The invention relates to a device for servicing coke ovens formed of a framework movable along a coke oven battery and a boom machine movable transverse to the framework. The horizontally rotatable and vertically pivotable boom of the boom machine is provided with cooling channels and has, on its free end, a connection head for preferably a plurality of work implements, including at least a combination of a scoop and scraper apparatus for the removal of coke from each oven chamber.

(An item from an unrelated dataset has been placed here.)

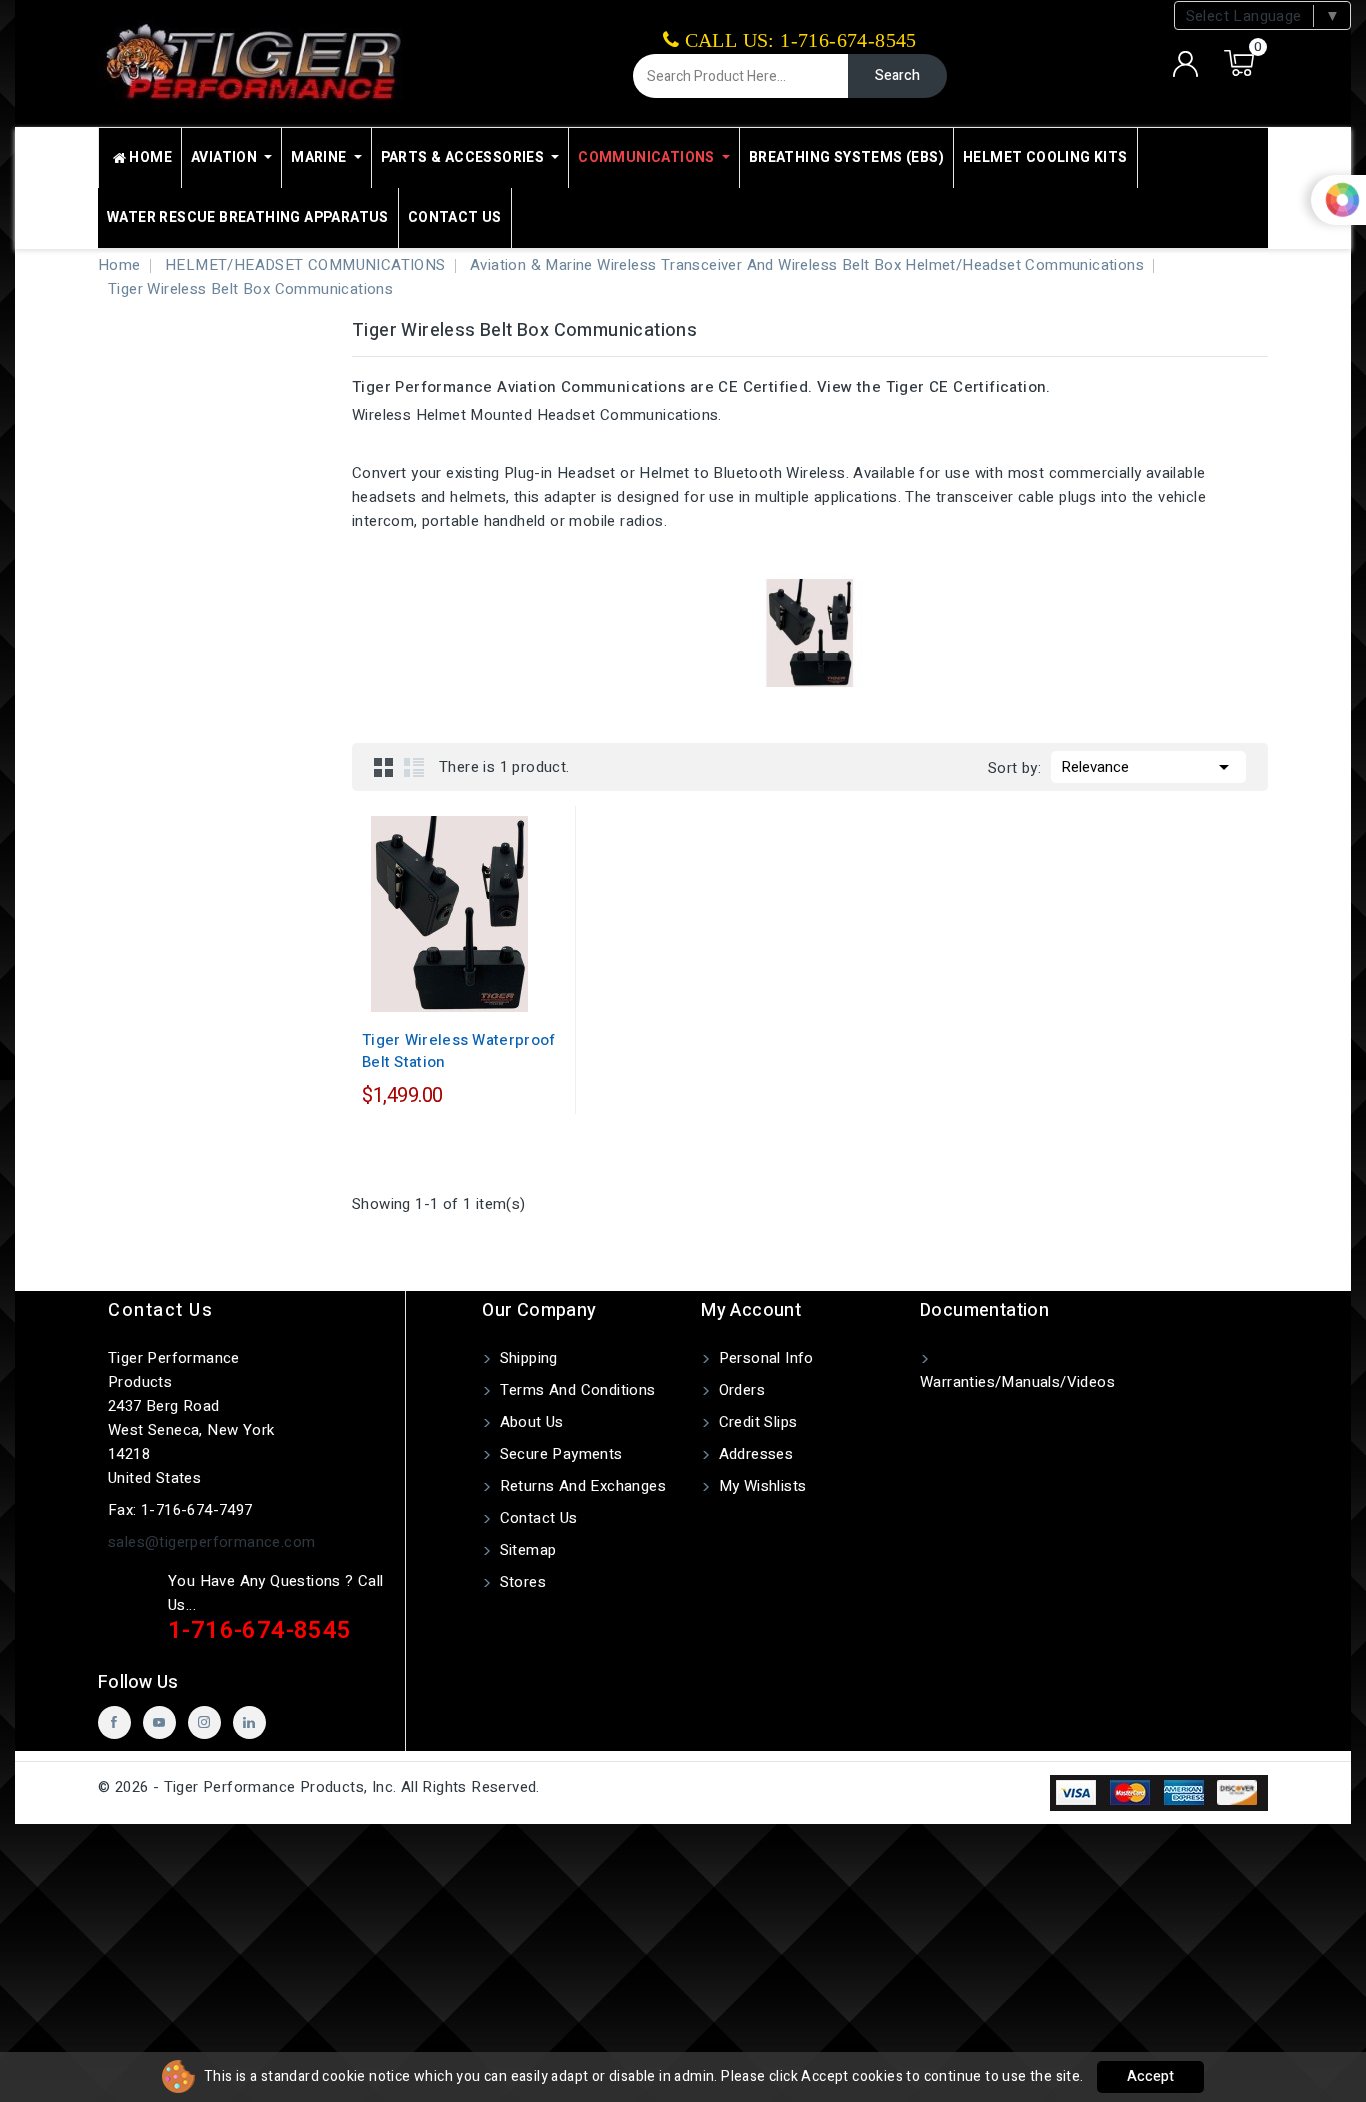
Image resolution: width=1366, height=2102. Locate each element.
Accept (1150, 2076)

The invention refers, in particular, to those service processes in the coke oven, that must be carried out, in modern horizontal chamber ovens, above and beyond the systematic charging and emptying of the oven chambers. The invention is particularly applicable to large capacity ovens, that have approximately 8 meter chamber height and approximately 16 meter chamber length and attain a volume of 35-40 tons. However, the invention is also applicable to coke ovens having heights that attain magnitudes of about 4 meters and lengths of 11 meters. In large capacity ovens, particularly great forces are introduced in the chamber packing from the coke pushing machine, that stress the chamber walls of the large capacity oven during the expulsion of the chamber packing to a greater extent than the chamber walls of smaller designs. This results in the necessary, and with large capacity ovens particularly intensive, maintenance work on the top ends, the oven anchoring, the chamber walls, and the chamber closing apparatus, which is essential for the preservation of the availability, and therewith the efficiency, of the installation. In addition to that, a continuous monitoring of the chamber walls, the oven ceiling, and the oven floor is essential for the timely detection and elimination of damage, as well as a timely removal of graphite deposits on the chamber walls in the region of the change point, the filling holes, the standpipe openings and the standpipes. Such removal is necessary, because such graphite deposits, if not periodically removed, lead to serious operating trouble.

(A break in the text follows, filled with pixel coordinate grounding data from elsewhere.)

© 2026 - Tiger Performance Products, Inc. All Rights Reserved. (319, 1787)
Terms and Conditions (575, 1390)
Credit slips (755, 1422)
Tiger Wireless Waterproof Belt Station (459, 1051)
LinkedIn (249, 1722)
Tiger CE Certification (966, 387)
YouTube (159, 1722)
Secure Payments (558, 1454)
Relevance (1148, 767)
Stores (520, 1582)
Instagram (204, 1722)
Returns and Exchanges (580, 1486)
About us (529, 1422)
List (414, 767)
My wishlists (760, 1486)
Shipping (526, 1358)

In addition to the foregoing with unusual operating conditions, such as fluctuations of the quality of the coal charge, disturbances in the heating, or with leakage in the chamber frames and the chamber closures can come difficulties with coke expulsion through packing of the coking mass, so that damages to the oven walls through lateral pressures are not precluded.
Further damages in mechanical apparatuses, chamber frames, and anchor supports can develop when for the named reasons, the process of the coke expulsion must be interrupted. The incandescent coal is then partially stuck fast in the coke stream passage trough and from there must, with difficult working, be manually removed. The rest of the coke still remaining in the oven chamber, is in such cases, likewise with bars and scrapers removed sufficiently far out of the chamber that the residuum can be pressed out of the oven chamber with the coke pushing machine. In extreme cases the entire oven chamber must be scraped empty.
The physical exertions of the service personnel connected with the maintenance work, in particular, those appearing in cases of interruption are not longer reasonable. Beyond that, a considerable danger of accident arises through the great height of the subsidable incandescent coke pieces. Although one has already realized for sometime an almost completely mechanical servicing of the coke oven corresponding to the high state of the art of coke oven construction, there has been no success in attaining a comparable state with the previously described work.